Developing nations and emerging markets have been engines of global growth since the devastating 2007-2009 financial crisis. Any slowdown in economic growth in those countries could be a further setback to an already fragile global recovery.
Zoellick warned that increasing economic pressures could lead to a rise of trade protectionism pressures.
He said higher global food prices were putting additional pressure on the developing world. Global food prices are 26 percent higher than a year ago, very close to the record prices of just three years ago during the last food price crisis.
The euro zone debt crisis is now dominating the thoughts of policymakers worldwide with the United States, in particular, pushing for more dramatic action from Europe's leaders.
Questions about European officials' ability to come up with a convincing solution for tackling a sovereign debt crisis has rattled confidence and roiled financial markets.
Zoellick said the euro zone has to face fundamental questions not only about its liquidity problems but also sovereign debt, banking sector stability and competitiveness of member states.
The world is watching and waiting for Europe, Japan and the United States to address their hard problems, Zoellick said. Some developed country officials have sounded like their woes are just their business.
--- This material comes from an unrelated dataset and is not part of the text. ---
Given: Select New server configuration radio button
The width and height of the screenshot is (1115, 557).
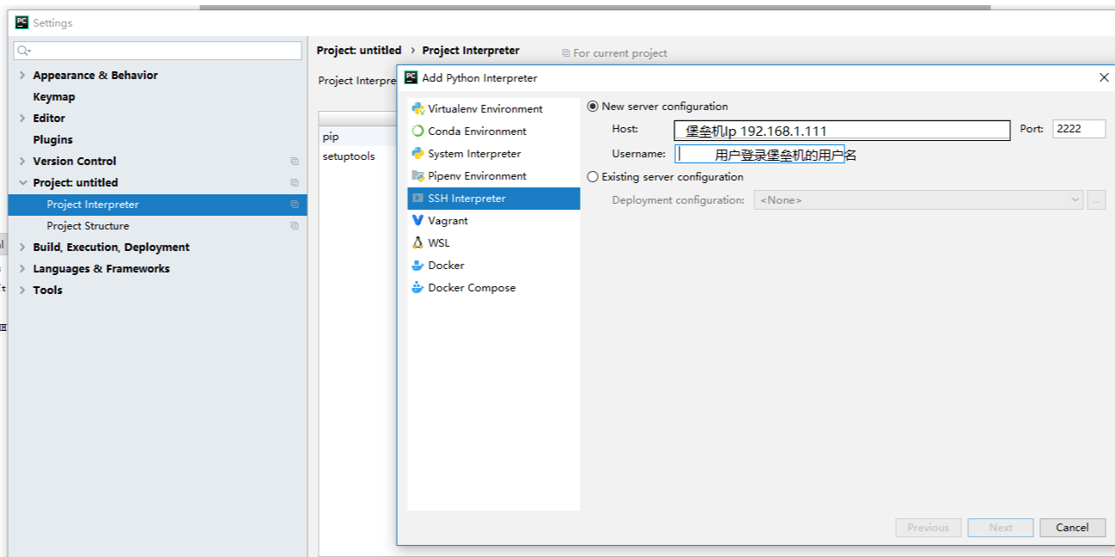Looking at the screenshot, I should coord(593,106).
Not so.
While emerging market economies have expressed support for advanced countries, Zoellick said he doubted whether that would translate into financial support for struggling euro zone countries.
There may be occasions sovereign funds may be willing to make various investments and put money into various assets, but you also see the hesitancy in voices out of China about putting the money that has been hard earned by people who have a per capita income of $4,000 in bailing out Europe. So I don't think that is going to happen, he said.
In some ways it becomes a diversion and the key is for people to address the fundamentals, Zoellick added.
Finance ministers and central bankers from the Group of 20 leading nations meet on Thursday in Washington to discuss global economic developments, followed by meetings of the International Monetary Fund and World Bank that extend into the weekend.